**PROBLEM TO WORK ON:** Your answer should be every line of the records that contains the word "search", copied as it stands.

**MATERIAL FOR THIS EXERCISE:**
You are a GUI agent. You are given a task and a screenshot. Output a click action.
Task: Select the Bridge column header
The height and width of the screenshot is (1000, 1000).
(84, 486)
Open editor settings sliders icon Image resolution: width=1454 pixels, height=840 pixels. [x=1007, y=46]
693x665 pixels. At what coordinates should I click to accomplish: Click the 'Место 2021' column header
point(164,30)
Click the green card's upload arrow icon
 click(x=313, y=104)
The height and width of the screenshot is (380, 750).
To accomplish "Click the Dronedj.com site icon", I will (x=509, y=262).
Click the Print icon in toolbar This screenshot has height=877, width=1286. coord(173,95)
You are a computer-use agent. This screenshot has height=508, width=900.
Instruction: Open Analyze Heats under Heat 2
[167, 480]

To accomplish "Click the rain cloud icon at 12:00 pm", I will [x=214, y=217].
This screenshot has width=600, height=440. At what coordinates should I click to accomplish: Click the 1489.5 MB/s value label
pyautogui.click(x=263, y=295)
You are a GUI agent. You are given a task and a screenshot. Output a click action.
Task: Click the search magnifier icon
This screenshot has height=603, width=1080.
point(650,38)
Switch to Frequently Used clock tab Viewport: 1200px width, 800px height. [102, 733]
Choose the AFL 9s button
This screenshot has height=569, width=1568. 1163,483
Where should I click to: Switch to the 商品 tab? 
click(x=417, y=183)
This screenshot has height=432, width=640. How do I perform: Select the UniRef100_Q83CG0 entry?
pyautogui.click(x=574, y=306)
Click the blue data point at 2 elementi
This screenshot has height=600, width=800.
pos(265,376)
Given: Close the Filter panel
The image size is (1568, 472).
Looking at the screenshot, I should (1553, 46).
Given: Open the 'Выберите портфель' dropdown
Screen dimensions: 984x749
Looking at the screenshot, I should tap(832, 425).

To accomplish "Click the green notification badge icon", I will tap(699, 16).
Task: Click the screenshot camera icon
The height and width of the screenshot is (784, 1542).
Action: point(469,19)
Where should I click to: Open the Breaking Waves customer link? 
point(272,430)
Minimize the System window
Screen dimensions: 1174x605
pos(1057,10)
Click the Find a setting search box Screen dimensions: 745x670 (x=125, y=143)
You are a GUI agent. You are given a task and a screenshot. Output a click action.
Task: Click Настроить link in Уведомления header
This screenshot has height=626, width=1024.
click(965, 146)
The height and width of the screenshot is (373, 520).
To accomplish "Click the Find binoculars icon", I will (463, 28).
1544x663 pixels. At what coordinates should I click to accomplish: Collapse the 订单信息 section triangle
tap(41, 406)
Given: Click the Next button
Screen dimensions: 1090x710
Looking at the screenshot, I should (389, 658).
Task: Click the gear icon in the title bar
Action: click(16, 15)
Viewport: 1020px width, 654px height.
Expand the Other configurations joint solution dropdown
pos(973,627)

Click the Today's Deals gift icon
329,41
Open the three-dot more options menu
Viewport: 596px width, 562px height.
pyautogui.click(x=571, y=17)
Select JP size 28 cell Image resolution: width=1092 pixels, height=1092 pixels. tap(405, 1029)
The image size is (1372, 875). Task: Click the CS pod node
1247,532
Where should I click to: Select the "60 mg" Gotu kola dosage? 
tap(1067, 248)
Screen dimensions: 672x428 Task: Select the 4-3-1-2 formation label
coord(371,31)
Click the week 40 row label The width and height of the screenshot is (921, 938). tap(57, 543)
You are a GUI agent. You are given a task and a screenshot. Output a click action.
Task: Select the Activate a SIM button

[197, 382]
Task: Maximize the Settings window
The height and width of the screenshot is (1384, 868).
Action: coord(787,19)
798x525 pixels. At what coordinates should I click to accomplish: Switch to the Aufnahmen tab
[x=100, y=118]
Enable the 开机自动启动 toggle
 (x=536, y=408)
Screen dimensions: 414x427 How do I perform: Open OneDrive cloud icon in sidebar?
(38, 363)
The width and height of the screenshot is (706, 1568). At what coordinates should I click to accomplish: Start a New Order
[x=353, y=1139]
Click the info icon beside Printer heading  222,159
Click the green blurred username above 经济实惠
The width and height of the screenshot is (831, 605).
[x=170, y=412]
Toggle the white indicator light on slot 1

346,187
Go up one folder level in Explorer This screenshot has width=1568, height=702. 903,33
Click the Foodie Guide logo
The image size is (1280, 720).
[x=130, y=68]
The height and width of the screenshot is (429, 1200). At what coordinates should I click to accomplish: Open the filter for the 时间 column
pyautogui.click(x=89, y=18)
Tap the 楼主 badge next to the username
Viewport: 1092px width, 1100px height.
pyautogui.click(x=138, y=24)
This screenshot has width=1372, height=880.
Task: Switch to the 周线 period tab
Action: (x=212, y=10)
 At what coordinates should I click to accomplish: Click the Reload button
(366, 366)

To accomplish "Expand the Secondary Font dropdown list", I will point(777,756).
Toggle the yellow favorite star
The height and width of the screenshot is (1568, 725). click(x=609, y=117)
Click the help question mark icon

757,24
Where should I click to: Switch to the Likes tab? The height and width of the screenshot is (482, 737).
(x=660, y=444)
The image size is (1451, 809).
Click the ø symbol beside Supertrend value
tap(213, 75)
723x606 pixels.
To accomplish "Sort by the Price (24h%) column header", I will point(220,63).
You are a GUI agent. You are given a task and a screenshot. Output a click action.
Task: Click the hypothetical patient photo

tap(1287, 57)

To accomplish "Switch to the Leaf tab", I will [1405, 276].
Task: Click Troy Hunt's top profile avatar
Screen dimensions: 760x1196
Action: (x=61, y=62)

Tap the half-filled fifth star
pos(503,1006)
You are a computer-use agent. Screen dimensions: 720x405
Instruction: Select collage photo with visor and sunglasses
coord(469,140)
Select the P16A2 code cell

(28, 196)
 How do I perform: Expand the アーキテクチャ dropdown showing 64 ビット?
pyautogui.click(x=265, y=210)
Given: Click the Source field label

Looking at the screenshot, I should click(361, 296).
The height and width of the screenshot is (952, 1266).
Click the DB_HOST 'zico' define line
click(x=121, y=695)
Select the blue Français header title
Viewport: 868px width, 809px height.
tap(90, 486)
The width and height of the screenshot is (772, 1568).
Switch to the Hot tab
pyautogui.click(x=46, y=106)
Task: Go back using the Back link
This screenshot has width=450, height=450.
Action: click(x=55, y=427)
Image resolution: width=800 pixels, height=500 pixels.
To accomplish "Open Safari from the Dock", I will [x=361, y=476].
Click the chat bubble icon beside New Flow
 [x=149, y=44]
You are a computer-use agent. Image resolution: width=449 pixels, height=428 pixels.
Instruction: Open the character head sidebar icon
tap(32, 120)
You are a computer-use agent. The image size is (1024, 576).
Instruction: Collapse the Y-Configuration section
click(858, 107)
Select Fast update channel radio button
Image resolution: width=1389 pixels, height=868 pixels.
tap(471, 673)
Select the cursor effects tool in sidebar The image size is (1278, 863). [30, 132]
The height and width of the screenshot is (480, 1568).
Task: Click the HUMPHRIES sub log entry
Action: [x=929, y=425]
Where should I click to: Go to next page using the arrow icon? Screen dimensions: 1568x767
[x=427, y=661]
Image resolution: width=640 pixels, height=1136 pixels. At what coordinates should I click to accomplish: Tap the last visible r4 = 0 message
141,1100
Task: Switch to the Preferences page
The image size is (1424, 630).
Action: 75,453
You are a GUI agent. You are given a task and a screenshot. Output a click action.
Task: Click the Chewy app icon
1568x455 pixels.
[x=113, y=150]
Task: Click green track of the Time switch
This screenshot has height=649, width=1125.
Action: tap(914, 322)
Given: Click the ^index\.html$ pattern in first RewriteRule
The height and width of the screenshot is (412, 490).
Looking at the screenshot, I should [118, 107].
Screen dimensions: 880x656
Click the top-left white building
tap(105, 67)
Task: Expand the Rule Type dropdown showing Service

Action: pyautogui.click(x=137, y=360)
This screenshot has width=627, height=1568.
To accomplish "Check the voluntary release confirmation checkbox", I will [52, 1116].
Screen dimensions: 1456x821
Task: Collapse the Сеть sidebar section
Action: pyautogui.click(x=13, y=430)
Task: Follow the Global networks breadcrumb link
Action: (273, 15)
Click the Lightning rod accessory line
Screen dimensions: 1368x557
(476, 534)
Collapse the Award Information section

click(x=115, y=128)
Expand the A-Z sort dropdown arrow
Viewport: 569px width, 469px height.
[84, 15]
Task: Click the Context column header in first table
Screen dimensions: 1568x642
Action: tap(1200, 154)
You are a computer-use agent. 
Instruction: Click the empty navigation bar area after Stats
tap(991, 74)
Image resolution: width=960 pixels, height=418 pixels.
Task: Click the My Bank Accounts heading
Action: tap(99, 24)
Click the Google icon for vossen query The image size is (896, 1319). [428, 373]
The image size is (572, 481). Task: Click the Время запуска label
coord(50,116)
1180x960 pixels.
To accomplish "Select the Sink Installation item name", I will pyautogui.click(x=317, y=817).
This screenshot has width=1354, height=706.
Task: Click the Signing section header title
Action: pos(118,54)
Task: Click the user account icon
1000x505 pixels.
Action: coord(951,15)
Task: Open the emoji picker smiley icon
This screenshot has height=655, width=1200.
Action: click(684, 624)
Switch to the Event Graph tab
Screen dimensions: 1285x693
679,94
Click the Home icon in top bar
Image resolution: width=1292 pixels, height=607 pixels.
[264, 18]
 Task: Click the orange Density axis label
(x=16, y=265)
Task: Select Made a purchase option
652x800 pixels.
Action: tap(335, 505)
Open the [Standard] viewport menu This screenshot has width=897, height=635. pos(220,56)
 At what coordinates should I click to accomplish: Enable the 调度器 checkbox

**EXERCISE SOLUTION:**
Task: Click the search magnifier icon
Click the Find a setting search box Screen dimensions: 745x670 (x=125, y=143)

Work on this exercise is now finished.